The command will start the server on http://localhost:5000
exposing endpoints for each of the interceptors like the following:
http://localhost:5000/openai/deployments/pii-anonymizer/chat/completions
http://localhost:5000/openai/deployments/normalize-vector/embeddings
First clone the repository:
git clone https://github.com/epam/ai-dial-interceptors-sdk.git .
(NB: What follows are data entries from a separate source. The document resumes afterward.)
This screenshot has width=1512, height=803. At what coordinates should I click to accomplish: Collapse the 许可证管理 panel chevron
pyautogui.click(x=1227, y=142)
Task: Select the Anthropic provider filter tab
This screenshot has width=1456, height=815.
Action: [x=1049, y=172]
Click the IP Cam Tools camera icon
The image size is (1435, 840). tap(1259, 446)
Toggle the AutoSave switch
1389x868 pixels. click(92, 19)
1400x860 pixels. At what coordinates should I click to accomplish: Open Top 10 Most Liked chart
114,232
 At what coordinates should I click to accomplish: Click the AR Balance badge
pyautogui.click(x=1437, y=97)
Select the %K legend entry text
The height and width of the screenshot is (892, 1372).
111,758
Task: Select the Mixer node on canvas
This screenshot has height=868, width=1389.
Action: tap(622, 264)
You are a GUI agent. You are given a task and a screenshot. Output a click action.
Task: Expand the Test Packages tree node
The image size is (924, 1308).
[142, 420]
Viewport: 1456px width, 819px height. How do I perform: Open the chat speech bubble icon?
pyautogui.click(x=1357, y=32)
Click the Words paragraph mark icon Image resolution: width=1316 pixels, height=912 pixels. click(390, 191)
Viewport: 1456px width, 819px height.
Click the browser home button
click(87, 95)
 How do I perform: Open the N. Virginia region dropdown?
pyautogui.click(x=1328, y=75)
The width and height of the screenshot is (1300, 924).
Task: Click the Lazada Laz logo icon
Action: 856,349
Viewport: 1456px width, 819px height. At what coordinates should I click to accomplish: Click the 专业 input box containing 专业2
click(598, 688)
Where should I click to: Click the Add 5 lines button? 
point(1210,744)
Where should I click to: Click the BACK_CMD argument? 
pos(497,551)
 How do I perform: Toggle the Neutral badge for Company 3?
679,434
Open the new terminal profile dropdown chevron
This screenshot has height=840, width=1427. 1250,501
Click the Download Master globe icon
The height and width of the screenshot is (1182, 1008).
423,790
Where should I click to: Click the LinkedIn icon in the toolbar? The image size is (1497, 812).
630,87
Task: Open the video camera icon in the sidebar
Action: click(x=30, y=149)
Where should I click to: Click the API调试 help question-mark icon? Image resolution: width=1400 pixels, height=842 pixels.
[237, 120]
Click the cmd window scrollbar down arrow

cd ai-dial-interceptors-sdk
echo "DIAL_URL=URL" > .env
Then run dev server with examples:
make examples_serve
Or run the server from Docker container:
make examples_docker_serve
The interceptor endpoints are defined in the interceptors
section of the DIAL Core configuration like this:
{
"interceptors": {
"chat-reply-as-pirate": {
"endpoint": "${INTERCEPTOR_SERVICE_URL}/openai/deployments/reply-as-pirate/chat/completions"
},
"chat-statistics-reporter": {
"endpoint": "${INTERCEPTOR_SERVICE_URL}/openai/deployments/statistics-reporter/chat/completions"
}
}
}
where INTERCEPTOR_SERVICE_URL
is the URL of the interceptor service, which is http://localhost:5000
when run locally, or the interceptor service URL when deployed within Kubernetes.
The declared interceptors could be then attached to particular models and applications:
{
"models": {
"anthropic.claude-v3-haiku": {
"type": "chat",
"iconUrl": "anthropic.svg",
"endpoint": "${BEDROCK_ADAPTER_SERVICE_URL}/openai/deployments/anthropic.claude-3-haiku-20240307-v1:0/chat/completions",
"interceptors": [
"chat-statistics-reporter",
"chat-reply-as-pirate"
]
}
}
}
Make sure that
- chat completion interceptors are only used in chat models or application,
- embeddings interceptors are only used in embeddings models.
The stack of interceptors in DIAL works similarly to a stack of middlewares in Express.js or Django:
Client -> (original request) ->
Interceptor 1 -> (modified request #1) ->
Interceptor 2 -> (modified request #2) ->
Upstream -> (original response) ->
Interceptor 2 -> (modified response #1) ->
Interceptor 1 -> (modified response #2) ->
Client
Every request/response in the diagram above goes through the DIAL Core. This is hidden from the diagram for brevity.